Copy word for word the part of the passage on teacher TECAT scores that starts at "Tests provide information." and ends at "get paid more.".

ARTICLE ▸
——

Tests provide information. And they do so rather inexpensively. It turns out that the teachers' 
TECAT score, as simple a measure as it may have been, was correlated with student achievement. Ron 
Ferguson used TECAT scores and other data in an effort to predict student achievement in Texas, (see 
Ferguson, 1991a and 1991b) His articles have been hailed as some of the first to show evidence that 
higher levels of education spending can, in certain circumstances, produce higher levels of student 
achievement, in this case because teachers with higher TECAT scores tended to get paid more. 

While controlling for other, traditionally-used predictors, he found that the TECAT score 
provides additional, significant predictive power. In the lower grades, a teacher’s TECAT score was 
the strongest single predictor of student achievement — the same test that Shepard, et.al. described as 
meaningless and worthless. Ferguson found that the teacher’s TECAT score explained 48 percent of the 
variance in predicting 5th-grade student reading scores in majority black school districts, and 26 percent 
in predicting 9th-grade student reading scores in majority black school districts. The influence of 
teacher TECAT score was stronger than that of any other predictors, including parents' education, 
family poverty level or number of parents, or class and district size. The ethnicity of the teacher was 
not a significant predictor. Teacher TECAT score was the strongest predictor for 5th grade reading 
scores in majority hispanic school districts, too, and the second strongest predictor of 9th-grade reading 
scores in majority hispanic school districts.

——

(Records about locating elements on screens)
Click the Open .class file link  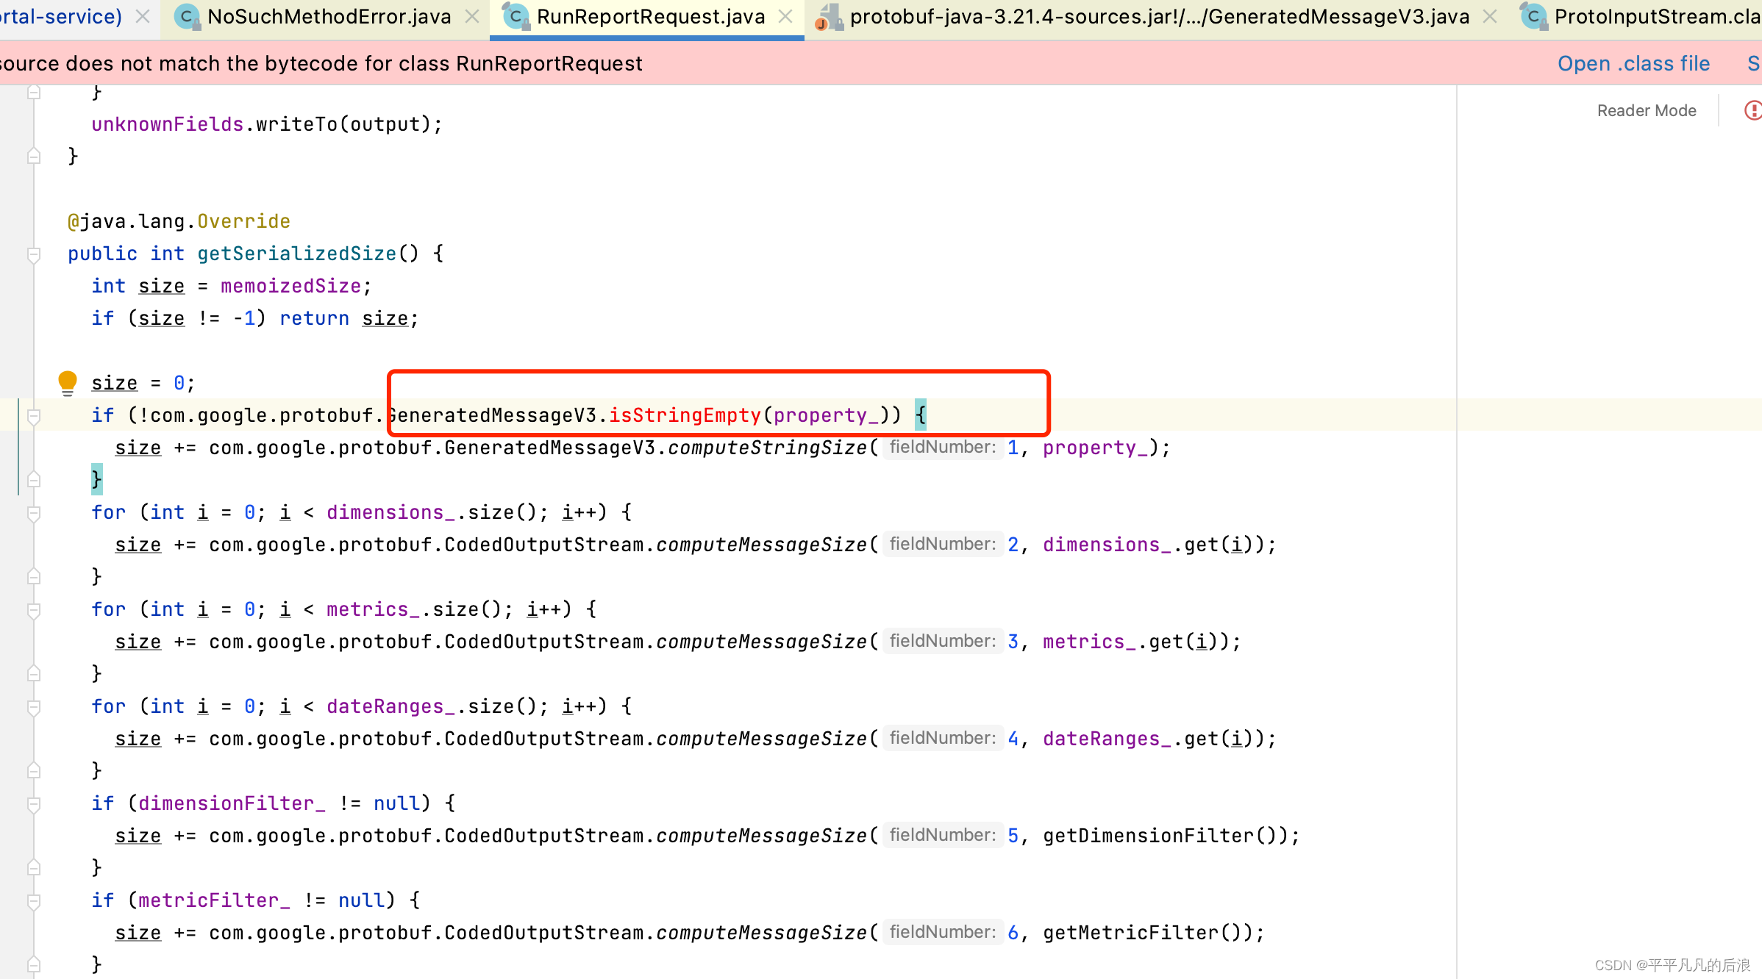tap(1634, 63)
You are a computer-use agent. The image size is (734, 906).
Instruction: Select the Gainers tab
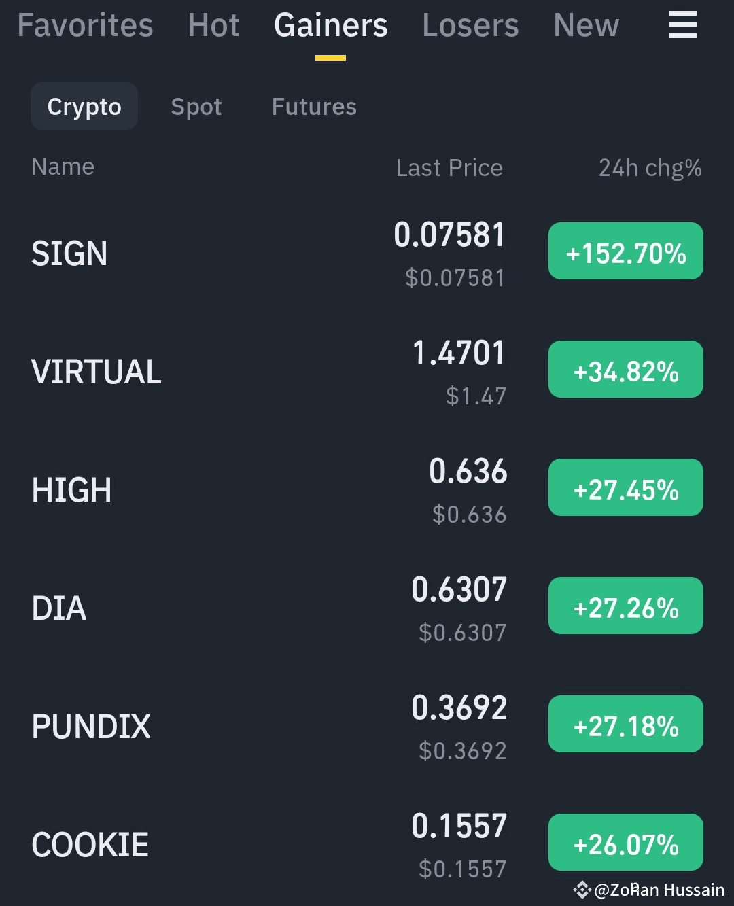[x=330, y=25]
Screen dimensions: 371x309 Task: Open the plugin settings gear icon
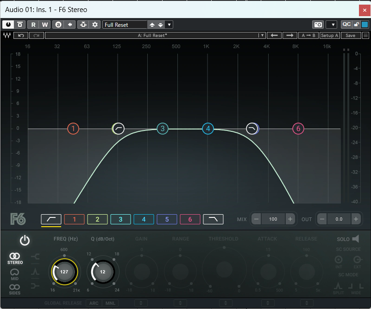tap(95, 25)
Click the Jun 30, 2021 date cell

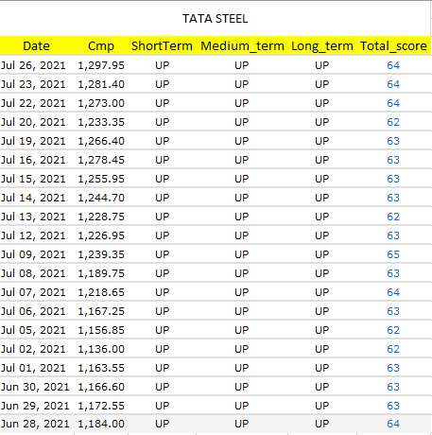[x=35, y=387]
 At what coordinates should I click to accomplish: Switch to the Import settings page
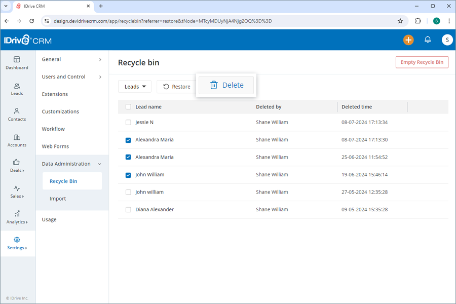pyautogui.click(x=57, y=199)
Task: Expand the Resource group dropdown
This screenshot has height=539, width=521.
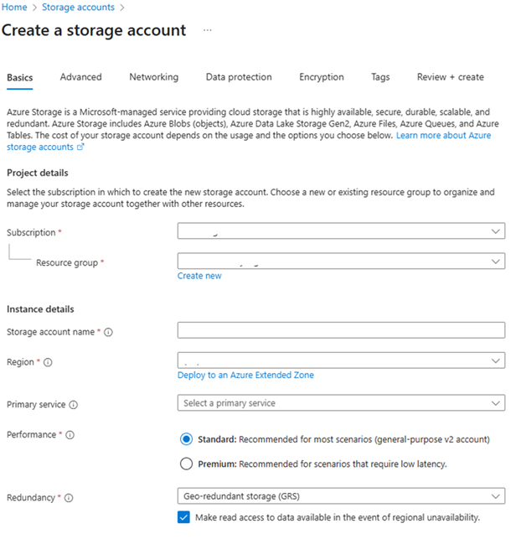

——

FULL ANSWER ▸
Tests provide information. And they do so rather inexpensively. It turns out that the teachers' 
TECAT score, as simple a measure as it may have been, was correlated with student achievement. Ron 
Ferguson used TECAT scores and other data in an effort to predict student achievement in Texas, (see 
Ferguson, 1991a and 1991b) His articles have been hailed as some of the first to show evidence that 
higher levels of education spending can, in certain circumstances, produce higher levels of student 
achievement, in this case because teachers with higher TECAT scores tended to get paid more.